-- start TASK INPUT --

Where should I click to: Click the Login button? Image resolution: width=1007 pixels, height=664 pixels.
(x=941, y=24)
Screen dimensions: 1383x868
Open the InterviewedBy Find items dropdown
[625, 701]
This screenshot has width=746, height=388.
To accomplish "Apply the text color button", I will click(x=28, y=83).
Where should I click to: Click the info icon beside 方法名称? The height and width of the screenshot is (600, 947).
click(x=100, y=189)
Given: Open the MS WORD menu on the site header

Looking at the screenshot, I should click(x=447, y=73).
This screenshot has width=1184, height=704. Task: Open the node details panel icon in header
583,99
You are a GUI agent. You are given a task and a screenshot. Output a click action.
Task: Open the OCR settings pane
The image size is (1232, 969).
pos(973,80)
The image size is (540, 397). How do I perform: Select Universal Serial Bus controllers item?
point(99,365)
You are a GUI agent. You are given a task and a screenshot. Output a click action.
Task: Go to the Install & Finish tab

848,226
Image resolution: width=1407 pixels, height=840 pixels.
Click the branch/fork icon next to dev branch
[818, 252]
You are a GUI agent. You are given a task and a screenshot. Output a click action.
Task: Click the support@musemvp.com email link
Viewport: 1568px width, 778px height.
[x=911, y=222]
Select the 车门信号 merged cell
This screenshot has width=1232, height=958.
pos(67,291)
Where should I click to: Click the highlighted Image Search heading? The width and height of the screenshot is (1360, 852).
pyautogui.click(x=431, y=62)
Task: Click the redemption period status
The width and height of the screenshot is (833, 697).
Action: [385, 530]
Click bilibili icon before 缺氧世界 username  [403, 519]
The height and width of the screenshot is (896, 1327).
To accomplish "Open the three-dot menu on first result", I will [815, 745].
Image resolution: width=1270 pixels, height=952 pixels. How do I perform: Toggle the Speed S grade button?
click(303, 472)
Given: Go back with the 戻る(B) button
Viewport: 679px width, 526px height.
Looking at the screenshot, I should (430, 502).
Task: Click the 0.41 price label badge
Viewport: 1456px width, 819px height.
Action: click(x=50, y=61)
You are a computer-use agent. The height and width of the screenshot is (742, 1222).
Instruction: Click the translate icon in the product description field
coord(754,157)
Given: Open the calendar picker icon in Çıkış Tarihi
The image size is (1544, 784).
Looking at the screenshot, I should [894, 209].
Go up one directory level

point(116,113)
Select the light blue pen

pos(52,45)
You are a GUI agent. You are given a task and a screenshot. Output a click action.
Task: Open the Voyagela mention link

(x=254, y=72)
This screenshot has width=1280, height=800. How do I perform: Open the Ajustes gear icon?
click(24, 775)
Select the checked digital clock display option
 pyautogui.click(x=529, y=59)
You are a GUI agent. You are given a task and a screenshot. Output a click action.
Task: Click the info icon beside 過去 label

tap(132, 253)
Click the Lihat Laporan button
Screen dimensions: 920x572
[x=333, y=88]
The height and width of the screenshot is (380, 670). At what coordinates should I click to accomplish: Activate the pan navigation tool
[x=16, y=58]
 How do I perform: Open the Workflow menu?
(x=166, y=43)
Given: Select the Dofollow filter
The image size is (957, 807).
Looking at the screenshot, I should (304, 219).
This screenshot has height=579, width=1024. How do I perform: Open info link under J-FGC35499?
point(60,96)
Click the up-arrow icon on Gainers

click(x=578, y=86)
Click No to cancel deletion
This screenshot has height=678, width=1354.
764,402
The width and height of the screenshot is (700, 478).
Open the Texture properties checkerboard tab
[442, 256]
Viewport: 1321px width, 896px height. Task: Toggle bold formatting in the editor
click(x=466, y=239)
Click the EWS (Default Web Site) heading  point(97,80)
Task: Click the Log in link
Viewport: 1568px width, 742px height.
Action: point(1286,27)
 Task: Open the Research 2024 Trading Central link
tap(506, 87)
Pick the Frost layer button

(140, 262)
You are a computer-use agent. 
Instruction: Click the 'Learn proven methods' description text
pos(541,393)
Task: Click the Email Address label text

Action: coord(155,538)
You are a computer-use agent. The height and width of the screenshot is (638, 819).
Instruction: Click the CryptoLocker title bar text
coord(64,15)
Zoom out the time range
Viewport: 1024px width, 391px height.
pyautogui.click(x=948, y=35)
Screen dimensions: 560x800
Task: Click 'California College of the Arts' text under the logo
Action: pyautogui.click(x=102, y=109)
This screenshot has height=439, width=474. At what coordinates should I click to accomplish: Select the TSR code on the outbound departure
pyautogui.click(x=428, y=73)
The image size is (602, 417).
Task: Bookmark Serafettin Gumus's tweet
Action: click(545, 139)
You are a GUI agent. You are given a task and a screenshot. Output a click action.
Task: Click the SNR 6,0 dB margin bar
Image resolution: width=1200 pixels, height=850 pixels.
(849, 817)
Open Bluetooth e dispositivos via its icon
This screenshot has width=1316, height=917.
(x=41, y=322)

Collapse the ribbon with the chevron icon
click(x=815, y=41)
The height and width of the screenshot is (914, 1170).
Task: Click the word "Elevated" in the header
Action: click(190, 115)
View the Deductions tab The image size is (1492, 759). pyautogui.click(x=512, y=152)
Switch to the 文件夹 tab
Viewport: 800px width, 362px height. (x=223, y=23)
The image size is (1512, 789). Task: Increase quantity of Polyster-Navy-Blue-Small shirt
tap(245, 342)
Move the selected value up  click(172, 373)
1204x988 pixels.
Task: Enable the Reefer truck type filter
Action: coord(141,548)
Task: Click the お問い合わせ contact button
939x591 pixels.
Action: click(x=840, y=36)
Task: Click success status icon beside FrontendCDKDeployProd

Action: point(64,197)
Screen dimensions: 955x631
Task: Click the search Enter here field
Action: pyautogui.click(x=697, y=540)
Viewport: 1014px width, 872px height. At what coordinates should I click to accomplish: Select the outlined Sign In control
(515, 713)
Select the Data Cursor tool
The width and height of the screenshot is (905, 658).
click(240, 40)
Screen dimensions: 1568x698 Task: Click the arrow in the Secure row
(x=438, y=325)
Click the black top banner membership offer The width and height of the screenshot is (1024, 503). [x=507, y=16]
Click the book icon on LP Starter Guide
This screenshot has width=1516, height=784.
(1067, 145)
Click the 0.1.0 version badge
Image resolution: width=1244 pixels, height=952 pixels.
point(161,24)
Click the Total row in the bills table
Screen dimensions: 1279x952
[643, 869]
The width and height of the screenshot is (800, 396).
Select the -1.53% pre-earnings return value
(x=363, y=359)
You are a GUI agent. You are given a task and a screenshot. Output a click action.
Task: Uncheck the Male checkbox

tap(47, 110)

-- end TASK INPUT --

(YOUR INSTRUCTIONS)
Reproduce the records verbatim, from the line containing "The height and width of the screenshot is (896, 1327)." through the line containing "Looking at the screenshot, I should (430, 502).", with both of those lines included.

(SOLUTION)
The height and width of the screenshot is (896, 1327).
To accomplish "Open the three-dot menu on first result", I will [815, 745].
Image resolution: width=1270 pixels, height=952 pixels. How do I perform: Toggle the Speed S grade button?
click(303, 472)
Given: Go back with the 戻る(B) button
Viewport: 679px width, 526px height.
Looking at the screenshot, I should (430, 502).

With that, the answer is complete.